When I was a guest on the /Filmcast After Dark last week, we were previewing the shows to look forward to this fall, and I’ll admit to being somewhat negative about Entourage. Actually, scratch that ‘somewhat’: my exact language was that the fourth season of Entourage was, well “sh*t.” And I’ll stand by that statement: opening and closing with interesting bookends of the Medellin journey, the rest of the season was one long waiting game that never went anywhere new, interesting or funny enough to justify its lack of plot.

Of all of the shows I review here at Cultural Learnings, or elsewhere, Entourage seems to be the most resistant to the very concept of criticism: many have argued with me that it’s just a show about adolescent wish fulfilment, about these characters living the Hollywood dream, and that any attempts to read into its depth or its plot are misguided and, at worst, pointless. I won’t attempt to argue that the show, as a half hour comedy, is not attempting to be equivalent to, say, Mad Men, but the show has demonstrated in the past its ability to bring something more than just juvenile comedy to its characters and its settings.

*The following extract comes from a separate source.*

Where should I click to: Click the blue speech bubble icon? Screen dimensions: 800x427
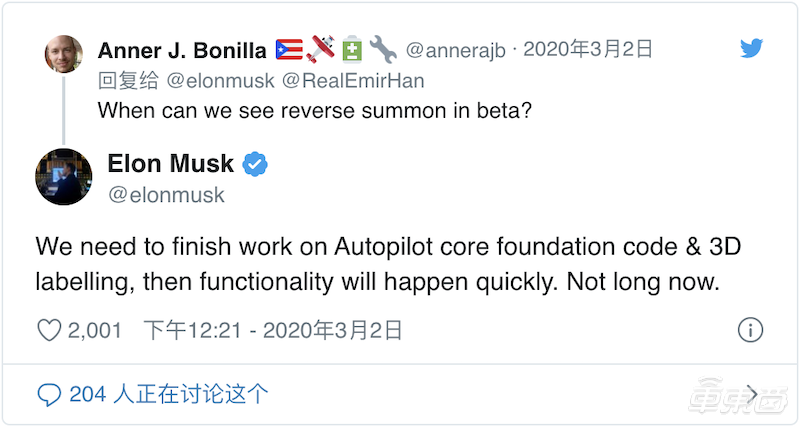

The thing about “Fantasy Island” is that the show has once again reminded me of how good it can be, seamlessly integrating commentary on the state of the film industry with the type of comedy that’s just guys being guys. Transitioning from Vince’s Mexican sabbatical into his new reality as a Hollywood has-been, the episode touches on E’s transformation into a mini-Ari, deals with the continued fallout of Medellin on Ari, Vince and E’s lives, and includes enough small if insignificant moments for Drama and Turtle to feel like the gang is getting back together in a meaningful fashion.

And unlike last season, where everything was downhill after a strong and witty premiere, I feel like the show is actually moving towards something that feels like a story arc related to its characters. And while there’s every chance that it could fall off in the end, for now I have to admit it: Entourage’s fifth season is not, as of yet, sh*t.